Susi Möbbeck setzt sich für die Installation einer Willkommenskultur in Sachsen-Anhalt ein – sowohl in der Gesellschaft als auch in den Behörden. Es gelte, die Behörden auf den demographischen Wandel vorzubereiten und auch die kulturelle Vielfalt anzuerkennen. Mangelnde Sprachkenntnisse und mangelhafte soziale Kompetenzen seien in den Behörden nicht länger zu akzeptieren. Es müsse ein Perspektivwechsel hinsichtlich der Migrantinnen und Migranten vonstattengehen, man müsse sich von dem Klischeebild des Ausländers endlich verabschieden, so Möbbeck. Die Landesbeauftragte sprach sich dafür aus, in öffentlichen Ausschreibungen einen Antidiskriminierungszusatz anzufügen, der die Gleichbehandlung der Menschen bei der Stellenbesetzung garantiere.

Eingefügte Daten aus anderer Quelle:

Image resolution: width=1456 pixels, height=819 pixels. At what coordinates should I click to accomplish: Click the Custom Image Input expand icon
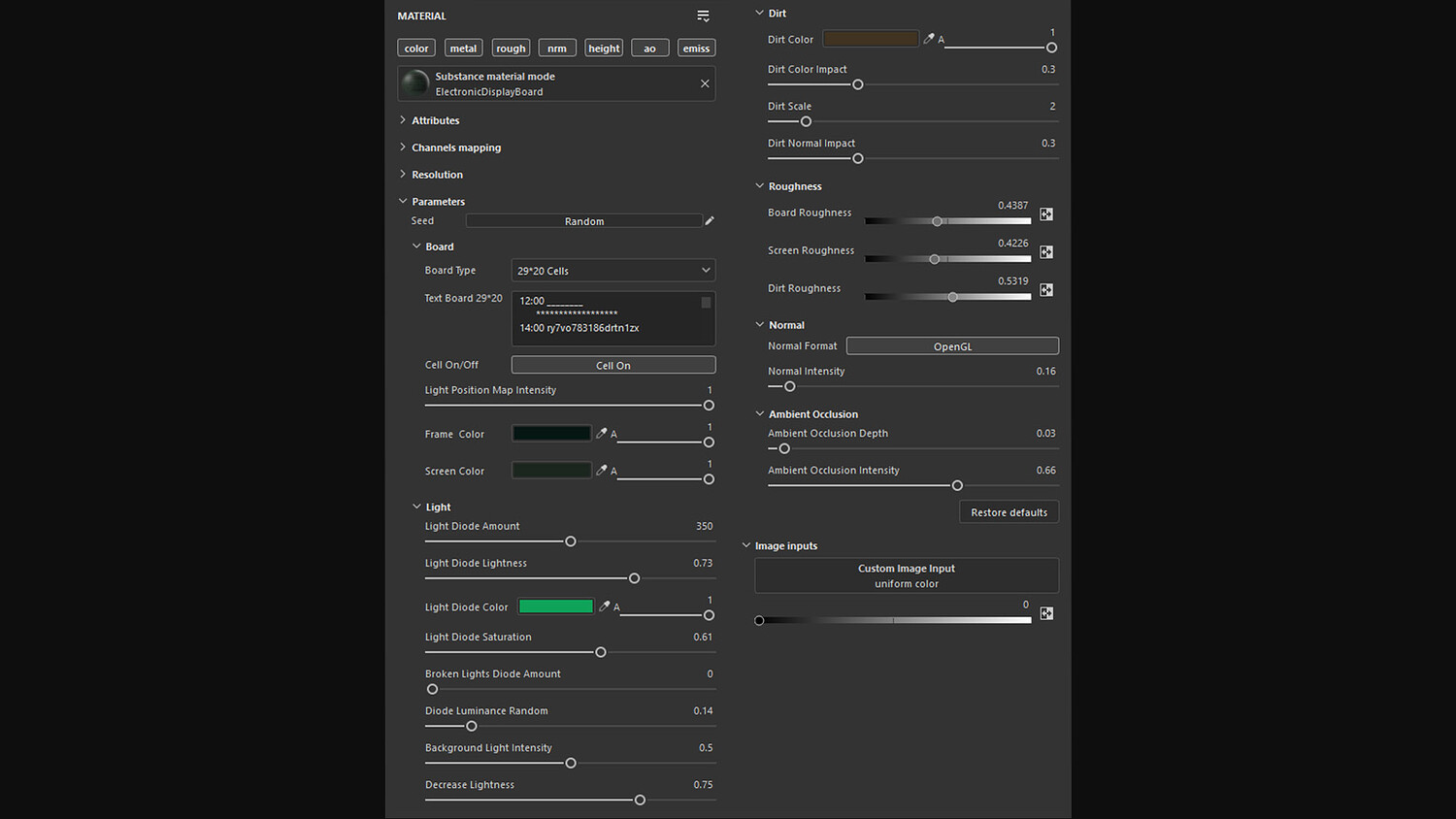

Auch sollten besondere Fähigkeiten und Fertigkeiten, die die ausgeschriebene Stelle ausmachten, extra aufgeführt werden (Sprachkompetenzen, Auslandsaufenthalte). So könne es unter anderem auch gelingen, den Bedarf an mehrsprachigen Erziehern und Lehrern im Land zu decken.
Die Enquete-Kommission setzt ihre Beratungen weiter fort. Auch weitere Anhörungen stehen noch auf der Agenda.